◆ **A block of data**
## BEGIN

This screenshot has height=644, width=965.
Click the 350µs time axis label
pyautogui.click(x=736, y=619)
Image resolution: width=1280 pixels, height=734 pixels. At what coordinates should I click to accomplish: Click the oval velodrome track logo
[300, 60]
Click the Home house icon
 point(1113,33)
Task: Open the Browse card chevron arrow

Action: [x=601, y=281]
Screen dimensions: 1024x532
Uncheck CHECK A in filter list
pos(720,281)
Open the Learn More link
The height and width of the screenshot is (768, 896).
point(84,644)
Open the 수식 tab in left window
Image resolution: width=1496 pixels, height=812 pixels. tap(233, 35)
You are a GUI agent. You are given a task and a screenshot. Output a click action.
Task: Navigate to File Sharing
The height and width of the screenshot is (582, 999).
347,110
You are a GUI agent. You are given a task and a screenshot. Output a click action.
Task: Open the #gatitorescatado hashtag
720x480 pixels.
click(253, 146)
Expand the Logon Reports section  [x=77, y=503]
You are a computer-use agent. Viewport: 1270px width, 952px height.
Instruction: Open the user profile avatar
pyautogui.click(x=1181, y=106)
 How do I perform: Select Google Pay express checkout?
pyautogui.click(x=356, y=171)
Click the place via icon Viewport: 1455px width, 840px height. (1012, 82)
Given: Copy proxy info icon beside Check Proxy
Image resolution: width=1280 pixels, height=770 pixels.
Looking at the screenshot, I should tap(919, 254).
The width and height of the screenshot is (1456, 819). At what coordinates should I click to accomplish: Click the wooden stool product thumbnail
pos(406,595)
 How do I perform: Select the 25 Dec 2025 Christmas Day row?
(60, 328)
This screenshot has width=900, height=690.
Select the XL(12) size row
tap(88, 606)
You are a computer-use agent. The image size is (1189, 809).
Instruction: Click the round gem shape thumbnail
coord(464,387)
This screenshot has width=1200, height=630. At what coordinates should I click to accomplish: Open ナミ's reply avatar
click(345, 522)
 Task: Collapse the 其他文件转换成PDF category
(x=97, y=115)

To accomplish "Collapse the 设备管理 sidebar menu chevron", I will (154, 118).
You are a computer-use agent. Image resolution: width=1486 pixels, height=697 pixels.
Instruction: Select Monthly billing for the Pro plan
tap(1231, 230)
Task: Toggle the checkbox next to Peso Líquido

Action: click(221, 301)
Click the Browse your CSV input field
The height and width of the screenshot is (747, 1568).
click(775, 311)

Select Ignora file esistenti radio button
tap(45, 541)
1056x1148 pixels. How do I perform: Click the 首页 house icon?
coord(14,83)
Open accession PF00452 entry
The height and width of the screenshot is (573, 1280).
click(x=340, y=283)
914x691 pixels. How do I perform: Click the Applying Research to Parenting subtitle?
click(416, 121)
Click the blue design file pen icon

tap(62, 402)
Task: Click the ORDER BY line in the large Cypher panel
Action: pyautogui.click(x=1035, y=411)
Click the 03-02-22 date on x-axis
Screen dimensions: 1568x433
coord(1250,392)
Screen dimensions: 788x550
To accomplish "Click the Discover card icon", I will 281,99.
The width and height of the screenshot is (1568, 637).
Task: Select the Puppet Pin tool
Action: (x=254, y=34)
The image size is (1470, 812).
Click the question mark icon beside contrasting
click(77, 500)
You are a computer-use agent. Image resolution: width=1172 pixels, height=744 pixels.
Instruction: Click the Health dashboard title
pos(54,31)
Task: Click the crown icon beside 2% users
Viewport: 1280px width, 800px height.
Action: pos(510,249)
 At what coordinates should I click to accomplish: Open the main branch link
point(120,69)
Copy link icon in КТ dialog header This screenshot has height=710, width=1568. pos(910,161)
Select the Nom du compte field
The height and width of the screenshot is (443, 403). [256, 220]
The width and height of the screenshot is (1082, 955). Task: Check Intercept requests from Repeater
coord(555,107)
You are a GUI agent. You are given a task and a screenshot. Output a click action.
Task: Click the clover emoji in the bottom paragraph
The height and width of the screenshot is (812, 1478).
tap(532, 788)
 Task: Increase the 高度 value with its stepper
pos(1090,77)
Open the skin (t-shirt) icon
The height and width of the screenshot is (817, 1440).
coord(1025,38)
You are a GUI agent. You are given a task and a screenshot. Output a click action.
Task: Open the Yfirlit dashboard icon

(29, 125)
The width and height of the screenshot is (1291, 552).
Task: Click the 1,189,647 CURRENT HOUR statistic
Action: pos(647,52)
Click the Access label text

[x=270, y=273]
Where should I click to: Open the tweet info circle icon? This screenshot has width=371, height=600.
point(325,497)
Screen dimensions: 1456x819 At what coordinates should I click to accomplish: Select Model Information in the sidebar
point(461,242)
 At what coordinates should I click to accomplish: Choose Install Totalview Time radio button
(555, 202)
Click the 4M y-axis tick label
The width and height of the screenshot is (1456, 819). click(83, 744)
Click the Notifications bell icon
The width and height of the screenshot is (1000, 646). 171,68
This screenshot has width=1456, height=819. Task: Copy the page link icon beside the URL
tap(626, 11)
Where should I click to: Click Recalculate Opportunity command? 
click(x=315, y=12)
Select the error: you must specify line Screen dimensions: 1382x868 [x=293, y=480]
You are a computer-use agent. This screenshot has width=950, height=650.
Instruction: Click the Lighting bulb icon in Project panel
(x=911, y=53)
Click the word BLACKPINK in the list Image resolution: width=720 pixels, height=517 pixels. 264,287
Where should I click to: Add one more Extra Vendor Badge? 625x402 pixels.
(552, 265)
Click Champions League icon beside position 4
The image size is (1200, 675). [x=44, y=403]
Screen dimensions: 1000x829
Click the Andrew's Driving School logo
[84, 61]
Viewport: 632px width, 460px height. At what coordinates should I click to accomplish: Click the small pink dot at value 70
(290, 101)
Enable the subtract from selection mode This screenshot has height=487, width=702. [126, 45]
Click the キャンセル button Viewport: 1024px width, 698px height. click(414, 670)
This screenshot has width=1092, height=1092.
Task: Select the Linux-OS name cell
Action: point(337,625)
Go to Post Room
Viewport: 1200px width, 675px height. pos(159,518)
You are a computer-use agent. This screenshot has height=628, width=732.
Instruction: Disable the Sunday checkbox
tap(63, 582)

## END

◆ **TASK OBJECTIVE**
Copy out every one of the records above word for word, changing nothing.

◆ **RESULT OF THIS TASK**
This screenshot has height=644, width=965.
Click the 350µs time axis label
pyautogui.click(x=736, y=619)
Image resolution: width=1280 pixels, height=734 pixels. At what coordinates should I click to accomplish: Click the oval velodrome track logo
[300, 60]
Click the Home house icon
 point(1113,33)
Task: Open the Browse card chevron arrow

Action: [x=601, y=281]
Screen dimensions: 1024x532
Uncheck CHECK A in filter list
pos(720,281)
Open the Learn More link
The height and width of the screenshot is (768, 896).
point(84,644)
Open the 수식 tab in left window
Image resolution: width=1496 pixels, height=812 pixels. tap(233, 35)
You are a GUI agent. You are given a task and a screenshot. Output a click action.
Task: Navigate to File Sharing
The height and width of the screenshot is (582, 999).
347,110
You are a GUI agent. You are given a task and a screenshot. Output a click action.
Task: Open the #gatitorescatado hashtag
720x480 pixels.
click(253, 146)
Expand the Logon Reports section  [x=77, y=503]
You are a computer-use agent. Viewport: 1270px width, 952px height.
Instruction: Open the user profile avatar
pyautogui.click(x=1181, y=106)
 How do I perform: Select Google Pay express checkout?
pyautogui.click(x=356, y=171)
Click the place via icon Viewport: 1455px width, 840px height. (1012, 82)
Given: Copy proxy info icon beside Check Proxy
Image resolution: width=1280 pixels, height=770 pixels.
Looking at the screenshot, I should tap(919, 254).
The width and height of the screenshot is (1456, 819). At what coordinates should I click to accomplish: Click the wooden stool product thumbnail
pos(406,595)
 How do I perform: Select the 25 Dec 2025 Christmas Day row?
(60, 328)
This screenshot has width=900, height=690.
Select the XL(12) size row
tap(88, 606)
You are a computer-use agent. The image size is (1189, 809).
Instruction: Click the round gem shape thumbnail
coord(464,387)
This screenshot has width=1200, height=630. At what coordinates should I click to accomplish: Open ナミ's reply avatar
click(345, 522)
 Task: Collapse the 其他文件转换成PDF category
(x=97, y=115)

To accomplish "Collapse the 设备管理 sidebar menu chevron", I will (154, 118).
You are a computer-use agent. Image resolution: width=1486 pixels, height=697 pixels.
Instruction: Select Monthly billing for the Pro plan
tap(1231, 230)
Task: Toggle the checkbox next to Peso Líquido

Action: click(221, 301)
Click the Browse your CSV input field
The height and width of the screenshot is (747, 1568).
click(775, 311)

Select Ignora file esistenti radio button
tap(45, 541)
1056x1148 pixels. How do I perform: Click the 首页 house icon?
coord(14,83)
Open accession PF00452 entry
The height and width of the screenshot is (573, 1280).
click(x=340, y=283)
914x691 pixels. How do I perform: Click the Applying Research to Parenting subtitle?
click(416, 121)
Click the blue design file pen icon

tap(62, 402)
Task: Click the ORDER BY line in the large Cypher panel
Action: pyautogui.click(x=1035, y=411)
Click the 03-02-22 date on x-axis
Screen dimensions: 1568x433
coord(1250,392)
Screen dimensions: 788x550
To accomplish "Click the Discover card icon", I will 281,99.
The width and height of the screenshot is (1568, 637).
Task: Select the Puppet Pin tool
Action: (x=254, y=34)
The image size is (1470, 812).
Click the question mark icon beside contrasting
click(77, 500)
You are a computer-use agent. Image resolution: width=1172 pixels, height=744 pixels.
Instruction: Click the Health dashboard title
pos(54,31)
Task: Click the crown icon beside 2% users
Viewport: 1280px width, 800px height.
Action: pos(510,249)
 At what coordinates should I click to accomplish: Open the main branch link
point(120,69)
Copy link icon in КТ dialog header This screenshot has height=710, width=1568. pos(910,161)
Select the Nom du compte field
The height and width of the screenshot is (443, 403). [256, 220]
The width and height of the screenshot is (1082, 955). Task: Check Intercept requests from Repeater
coord(555,107)
You are a GUI agent. You are given a task and a screenshot. Output a click action.
Task: Click the clover emoji in the bottom paragraph
The height and width of the screenshot is (812, 1478).
tap(532, 788)
 Task: Increase the 高度 value with its stepper
pos(1090,77)
Open the skin (t-shirt) icon
The height and width of the screenshot is (817, 1440).
coord(1025,38)
You are a GUI agent. You are given a task and a screenshot. Output a click action.
Task: Open the Yfirlit dashboard icon

(29, 125)
The width and height of the screenshot is (1291, 552).
Task: Click the 1,189,647 CURRENT HOUR statistic
Action: pos(647,52)
Click the Access label text

[x=270, y=273]
Where should I click to: Open the tweet info circle icon? This screenshot has width=371, height=600.
point(325,497)
Screen dimensions: 1456x819 At what coordinates should I click to accomplish: Select Model Information in the sidebar
point(461,242)
 At what coordinates should I click to accomplish: Choose Install Totalview Time radio button
(555, 202)
Click the 4M y-axis tick label
The width and height of the screenshot is (1456, 819). click(83, 744)
Click the Notifications bell icon
The width and height of the screenshot is (1000, 646). 171,68
This screenshot has width=1456, height=819. Task: Copy the page link icon beside the URL
tap(626, 11)
Where should I click to: Click Recalculate Opportunity command? 
click(x=315, y=12)
Select the error: you must specify line Screen dimensions: 1382x868 [x=293, y=480]
You are a computer-use agent. This screenshot has width=950, height=650.
Instruction: Click the Lighting bulb icon in Project panel
(x=911, y=53)
Click the word BLACKPINK in the list Image resolution: width=720 pixels, height=517 pixels. 264,287
Where should I click to: Add one more Extra Vendor Badge? 625x402 pixels.
(552, 265)
Click Champions League icon beside position 4
The image size is (1200, 675). [x=44, y=403]
Screen dimensions: 1000x829
Click the Andrew's Driving School logo
[84, 61]
Viewport: 632px width, 460px height. At what coordinates should I click to accomplish: Click the small pink dot at value 70
(290, 101)
Enable the subtract from selection mode This screenshot has height=487, width=702. [126, 45]
Click the キャンセル button Viewport: 1024px width, 698px height. click(414, 670)
This screenshot has width=1092, height=1092.
Task: Select the Linux-OS name cell
Action: point(337,625)
Go to Post Room
Viewport: 1200px width, 675px height. pos(159,518)
You are a computer-use agent. This screenshot has height=628, width=732.
Instruction: Disable the Sunday checkbox
tap(63, 582)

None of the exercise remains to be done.